Cette lecture importe pour la gestion de l'eau. Une écorégion de maïs et d'irrigation, comme la Leyre et les Landes de Gascogne, ne pose pas les mêmes tensions d'étiage qu'une écorégion d'herbe et d'élevage comme la Dordogne, ou de blé de plaine comme la Seine centrale. Le grain fin de l'écorégion permet d'attacher chaque bassin à sa réalité agricole, là où une maille plus large mêlerait des systèmes que rien ne rapproche.

Le Registre parcellaire graphique donne les cultures réellement déclarées, à la parcelle, ce que la Corine Land Cover ne permet pas. Ce sont des données publiques et gratuites (millésime 2024, rang 1). Les surfaces citées sont issues du croisement des parcelles avec les vingt-trois écorégions, tenu à disposition.

La carte dynamique : du département à l'écorégion

Faites glisser le curseur : à gauche la culture dominante par département, à droite la même lecture ramenée aux vingt-trois écorégions. Le glissement fait voir ce que le découpage par l'eau regroupe, là où la maille départementale émiette.

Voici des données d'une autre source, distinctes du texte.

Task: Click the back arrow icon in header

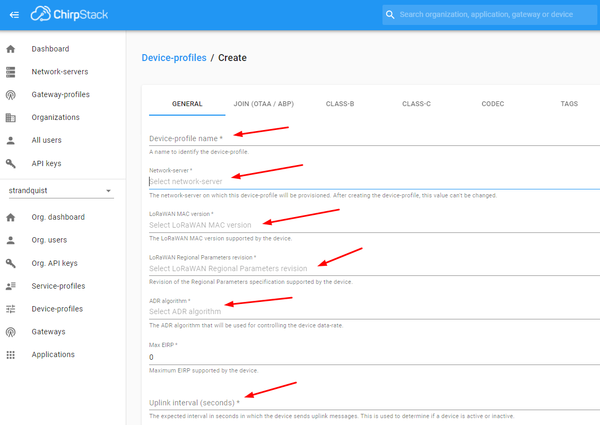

Comment lire cette carte. Le curseur partage l'écran : à gauche la culture dominante par département, à droite ramenée aux vingt-trois écorégions. Chaque teinte est un grand type de culture ; deux mailles de même couleur ont le même profil dominant. Faites glisser le curseur pour comparer. À gauche, la maille départementale émiette la géographie agricole en une mosaïque de petites unités ; à droite, l'écorégion regroupe en grands ensembles cohérents, la façade landaise en pays de maïs, l'arc méditerranéen en estives, les plaines du nord en blé, qui suivent la logique des bassins plus que celle des préfectures.

Ce qu'il faut en retenir

Quatre grands types de culture se partagent la tête des vingt-trois écorégions selon les territoires : l'herbe des prairies, le blé des plaines du nord et du bassin parisien, le maïs des façades atlantique et rhénane, les estives et landes des reliefs et de l'arc méditerranéen, jusqu'à quatre-vingt-un pour cent dans le Var et l'Argens. Ce grain fin, tiré du RPG 2024, attache chaque bassin à sa réalité agricole et donc à sa tension propre sur l'étiage et l'azote, ce qu'une maille plus large brouillerait.